Andrée Gendreau, Ph. D., directrice, Service de la recherche et de l’évaluation, Musée de la civilisation 

 


 

R:1

Oui ! Les musées et les galeries sont par inadvertance arrivés à un tournant métaphorique où il est dorénavant impératif de poser des questions de portée plus vaste sur les raisons qui justifient les actions des musées et de lutter contre divers problèmes reconnus comme étant hors contrôle, y compris le changement climatique.

La pratique muséale actuelle est grandement fondée sur les impératifs du marché, les mesures quantitatives de la performance et les décisions à l’interne relativement aux programmes de collecte, d’exposition, d’éducation auxiliaire, voire, souvent, aux programmes soi-disant de loisirs. L’adhésion irréfléchie à ces valeurs risque de favoriser une désaffectation des générations futures. Comme l’a souligné l’éminent biologiste E.O. Wilson : « Nous créons un lieu moins stable et moins intéressant que nous laisserons en héritage à nos descendants. Or, ces derniers comprendront et aimeront la vie plus que nous et ils ne seront pas enclins à honorer notre mémoire. » [trad.] Pour repenser le rôle des musées comme institutions sociales, il ne faudra rien de moins que réinventer le musée — une organisation qui intègre le meilleur des valeurs traditionnelles des musées et de la méthodologie d’entreprise, avec un sens de la responsabilité sociale jusqu’ici non reconnu.

Il est de plus en plus dangereux qu’un musée, quel qu’il soit, tienne pour acquis que tout continue comme si de rien n’était, alors que la biosphère et l’ethnosphère sont sur des trajectoires tellement périlleuses. Les musées doivent se sensibiliser davantage à ces questions et axer délibérément leurs ressources pour provoquer le changement, tant à l’interne qu’à l’externe. Il est juste de dire qu’il s’agit là d’une responsabilité déontologique.

Robert R. Janes, Ph.D., FAMC, rédacteur en chef de Museum Management and Curatorship

 


 

R:2

J’aime les musées depuis ma tendre enfance parce qu’ils sont objectifs, audacieux et fabuleux. Je me souviens encore très bien de la première fois où j’ai vu le développement séquentiel d’un embryon humain lorsque petite fille, j’ai visité le musée d’histoire naturelle de Chicago avec ma mère.

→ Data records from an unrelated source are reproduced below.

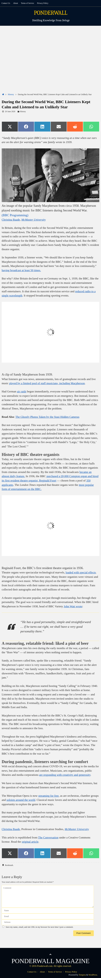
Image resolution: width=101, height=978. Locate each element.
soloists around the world (21, 800)
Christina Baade (11, 219)
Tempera (82, 975)
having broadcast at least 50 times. (21, 270)
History (11, 94)
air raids (21, 391)
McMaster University (33, 219)
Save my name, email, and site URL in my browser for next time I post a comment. (39, 927)
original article (30, 841)
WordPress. (93, 975)
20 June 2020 (10, 111)
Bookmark (9, 865)
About (15, 3)
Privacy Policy (42, 3)
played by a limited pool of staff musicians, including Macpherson (47, 383)
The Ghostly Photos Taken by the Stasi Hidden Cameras (47, 416)
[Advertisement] (50, 50)
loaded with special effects (81, 572)
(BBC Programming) (15, 215)
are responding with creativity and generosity (64, 774)
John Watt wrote (73, 606)
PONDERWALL (50, 13)
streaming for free (48, 795)
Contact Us (6, 3)
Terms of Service (27, 3)
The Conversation (48, 837)
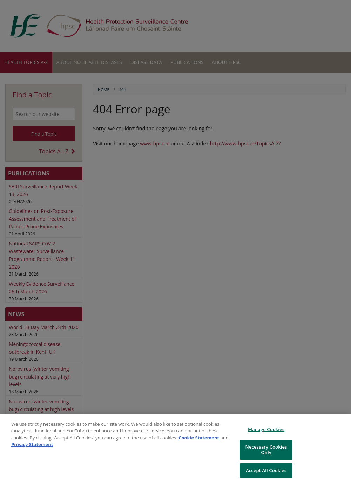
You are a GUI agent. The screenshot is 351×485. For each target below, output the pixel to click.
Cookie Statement (198, 438)
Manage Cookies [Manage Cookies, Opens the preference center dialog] (266, 429)
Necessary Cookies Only (266, 450)
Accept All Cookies (266, 470)
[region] (175, 449)
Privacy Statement (32, 444)
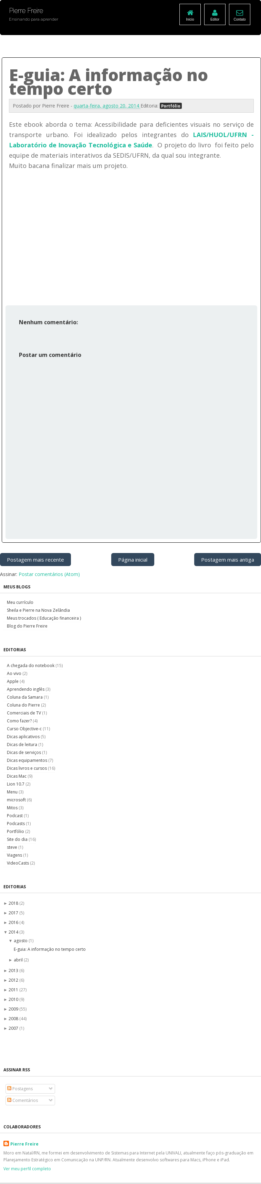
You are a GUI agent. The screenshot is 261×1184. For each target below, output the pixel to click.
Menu (13, 792)
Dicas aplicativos (24, 737)
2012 (14, 980)
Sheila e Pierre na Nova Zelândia (38, 610)
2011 (14, 990)
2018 (14, 903)
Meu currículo (20, 602)
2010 (14, 999)
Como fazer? (20, 721)
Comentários (22, 1100)
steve (12, 847)
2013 (14, 970)
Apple (13, 681)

Aurais-je pu vivre une telle expérience ailleurs que dans un musée ? De par leur nature fondamentale les musées traitent des enjeux de l’heure et s’attaquent souvent à des questions sociales, culturelles et environnementales difficiles.

À une époque où les niveaux de CO2 atteignent des seuils inégalés depuis au moins 800 000 ans sur la Terre, de plus en plus de musées dans le monde ont préparé des expositions, des spectacles itinérants et des sites Web qui portent sur le changement climatique et d’autres sont en voie de le faire. Les musées prennent également des mesures pour réduire leur empreinte carbonique, adoptent des politiques de recyclage, réévaluent la nécessité de réguler de manière « générale » les conditions ambiantes de leurs installations, conçoivent des bâtiments durables, tirent parti de la lumière naturelle et installent des systèmes d’éclairage écoénergétiques, pour ne nommer que quelques-unes des mesures novatrices qu’ils adoptent pour lutter contre cette « malencontreuse vérité » (c.f. film de Davis Guggenheim, Une vérité qui dérange).

À cette question, je réponds : oui, absolument.

Les musées doivent prêcher par l’exemple et se mettre au service de notre société complexe, qui, comme nous le savons tous, n’est pas toujours belle à regarder.

Jann LM Bailey, FAMC, directrice générale, Kamloops Art Gallery  

 


 

R:3

Puisque le changement climatique constitue une menace pour chacun d’entre nous et qu’il est en grande partie causé par l’activité humaine, il va de soi, à mon avis, que le milieu artistique et muséal a une responsabilité déontologique d’agir de manière proactive pour contrer la détérioration de la planète.

En tant que muséologues, nous assumons une responsabilité de recherche et de préservation de la culture matérielle qui reflète notre passé. Si nous n’assumons pas une même responsabilité pour notre avenir, les prochaines générations de muséologues n’auront aucun passé à préserver.